* Private equity heavyweights Apollo, Blackstone report Q4 results
* Rising U.S. stock market help buyout firms book gains
* Blackstone assets under management hit record high
NEW YORK, Feb 1 (Reuters) - Alternative asset managers Apollo Global Management LLC and Blackstone Group LP reported better-than-expected quarterly earnings on Thursday, as a U.S. stock market rally buoyed the value of their private equity holdings.
Investors poured a record amount of cash into private equity last year, boosting asset-based fee revenues. Investment gains through the end of 2017 and the U.S. tax overhaul signed into law in December suggested a healthy pipeline of carried interest fees in the next few years.
A 6.1 percent rise in the S&P 500 in the final three months of 2017, the index's biggest quarterly rise in two years, boosted company valuations and allowed buyout firms to book hefty gains on some of their portfolio holdings.
Apollo's private equity funds appreciated 9.1 percent in the fourth quarter, helping drive economic net income per share to$1.22, well ahead of analysts' expectations of 66 cents, according to Thomson Reuters I/B/E/S.
The value of Blackstone's private equity funds, which account for around a quarter of its assets, rose 6.8 percent in the quarter.
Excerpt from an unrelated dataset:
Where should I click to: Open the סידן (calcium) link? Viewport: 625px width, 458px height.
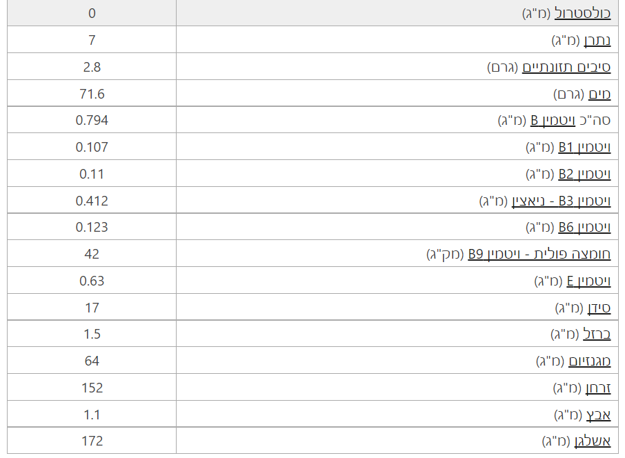point(599,308)
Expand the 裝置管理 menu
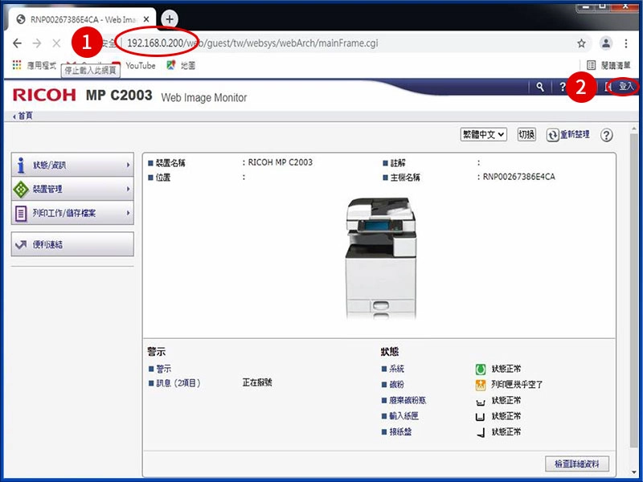Screen dimensions: 643x482 [72, 190]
Its economic net income came in at 71 cents per share, ahead of estimates for 67 cents per share.
Economic net income reflects the mark-to-market valuation gains or losses on a firm's portfolio and is a key earnings metric for U.S. private equity firms.
The private equity industry is also coming off of a bumper year for fundraising, with the industry attracting a record $453 billion from investors in 2017.
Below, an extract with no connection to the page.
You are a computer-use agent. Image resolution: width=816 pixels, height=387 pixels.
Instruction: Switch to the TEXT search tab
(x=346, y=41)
Blackstone, the world's largest manager of alternative assets such as private equity and real estate, said its assets under management rose to a record $434.1 billion in the fourth quarter amid a flurry of fundraising.
The healthy investor capital inflows are a boon to fee-related earnings that are linked to a management fee on the assets held for investors in the order of 1 percent to 1.5 percent, one of the industry's two key revenue streams.
The other cash driver is a 20 percent commission on investment returns, known as carried interest, although there is typically a three to five year lag between fundraising and those returns filtering through to the bottom line.
Analysts see some private equity firms approaching so-called harvesting phases from funds raised between 2012 and 2014.